In particular, the decoding apparatus prepares a plurality of ranking methods different from each other in addition to the ranking method in which the reliability values of the reception values are used as initial values for the diagonalization priority ranks of the columns of the parity check matrix H. Then, the decoding apparatus performs the inner repetitive decoding described above by a plural number of times (repetitively performs the inner repetitive decoding) serially or parallelly using the plural ranking methods. This is hereinafter referred to as outer repetitive decoding. The decoding apparatus repeats the outer repetitive decoding until after the outer repetitive decoding stopping condition SC2 prepared in advance is satisfied.
An example of the repetitive decoding stopping condition SC where the object linear codes are the Reed-Solomon codes is described below.
For example, it is assumed that the maximum number times of repetition determined in advance is N and the hard-decision result of Λq is d=(d1, d2, . . . d6).

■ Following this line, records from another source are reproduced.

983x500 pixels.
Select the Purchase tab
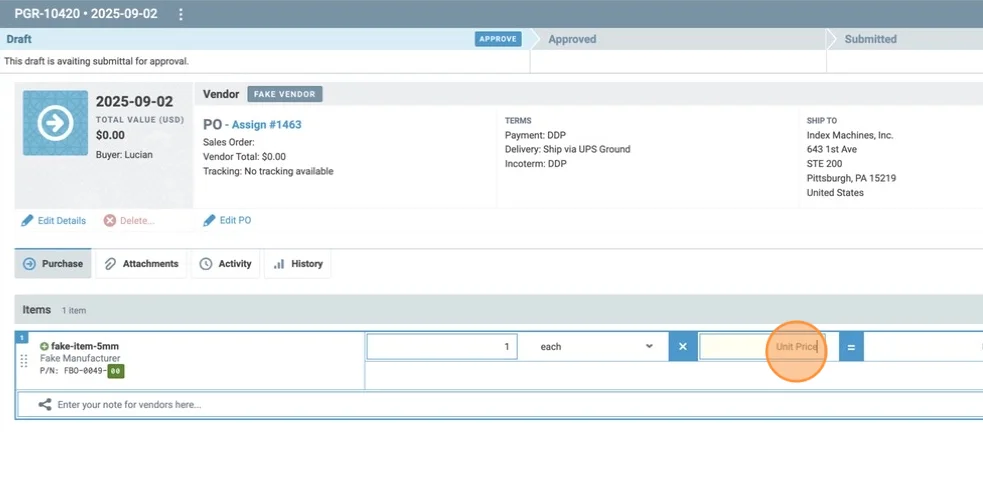pyautogui.click(x=53, y=264)
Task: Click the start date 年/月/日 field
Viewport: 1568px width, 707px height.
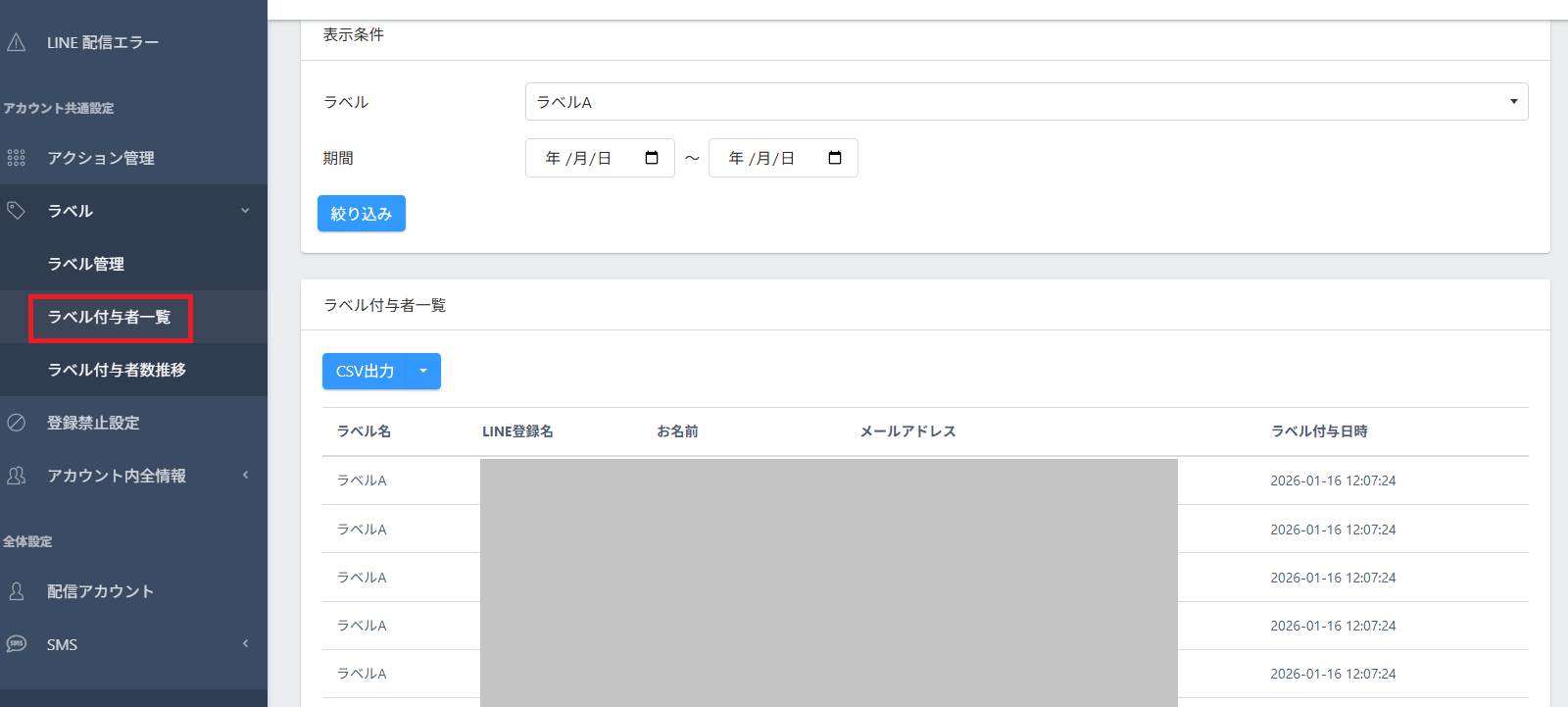Action: click(579, 158)

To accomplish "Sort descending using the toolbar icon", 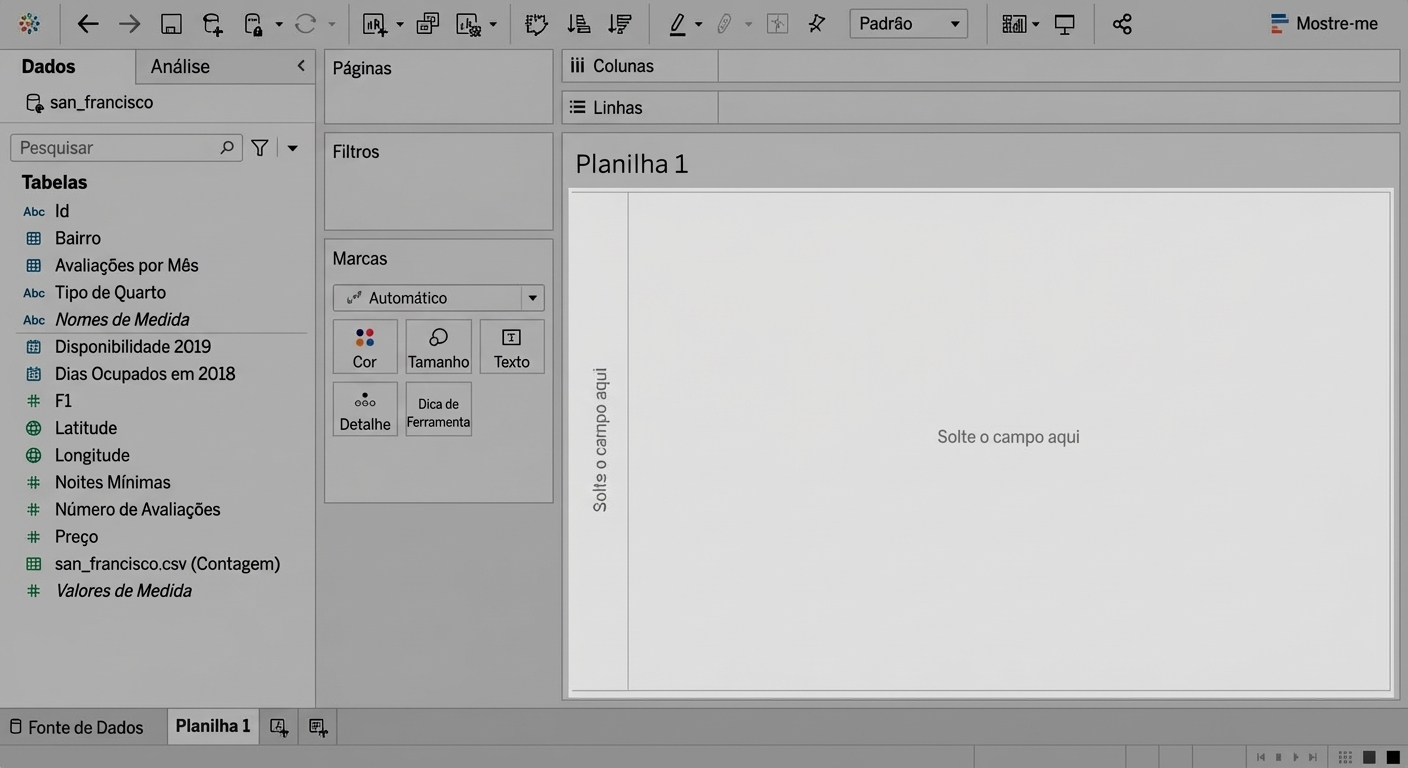I will (x=619, y=24).
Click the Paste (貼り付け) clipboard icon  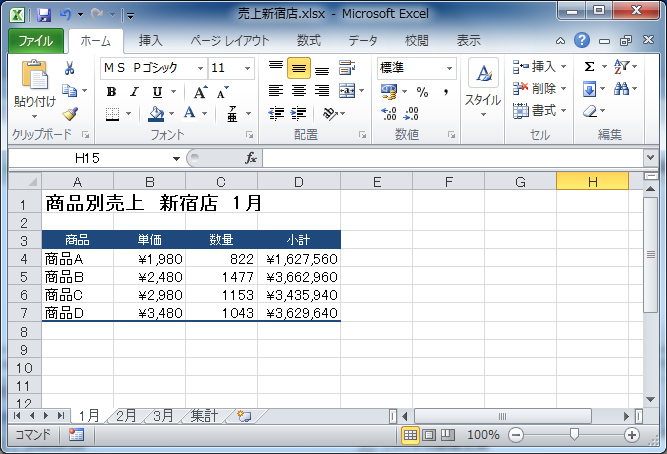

Here, the hard-decision result di is represented as given by the following expression (12):di={1 if Λiq>0,0 if Λiq≦0}  (12)
In this instance, the decoding apparatus can set it as the repetitive decoding stopping condition SC (inner repetitive decoding stopping condition SC1 or outer repetitive decoding stopping condition SC2), for example, that the value of the product of the parity check matrix H and the hard-decision result d is 0 (H·d=0) or the repetition number t is equal to or greater than the maximum number times of repetition determined in advance N (t≧N) (that is, at least one of the two conditions described is satisfied).
Alternatively, the decoding apparatus may set it as the repetitive decoding stopping condition SC (inner repetitive decoding stopping condition SC1 or outer repetitive decoding stopping condition SC2), for example, that critical distance decoding results in success or the repetition number t is equal to or greater than the maximum number times of repetition determined in advance N (t≧N) (that is, at least one of the two conditions described is satisfied). Otherwise, the decoding apparatus may set it as the repetitive decoding stopping condition SC (inner repetitive decoding stopping condition SC1 or outer repetitive decoding stopping condition SC2), for example, that K-V list decoding results in success or the repetition number t is equal to or greater than the maximum number times of repetition determined in advance N (t≧N) (that is, at least one of the two conditions described is satisfied). Or else, the decoding apparatus may set it as the repetitive decoding stopping condition SC (inner repetitive decoding stopping condition SC1 or outer repetitive decoding stopping condition SC2), for example, merely that the repetition number t is equal to or greater than the maximum number times of repetition determined in advance N (t≧N).
After such outer repetitive decoding as described above is performed, if the decoding apparatus decides at step S9 that the outer repetitive decoding stopping condition SC2 is satisfied, then it ends the decoding process.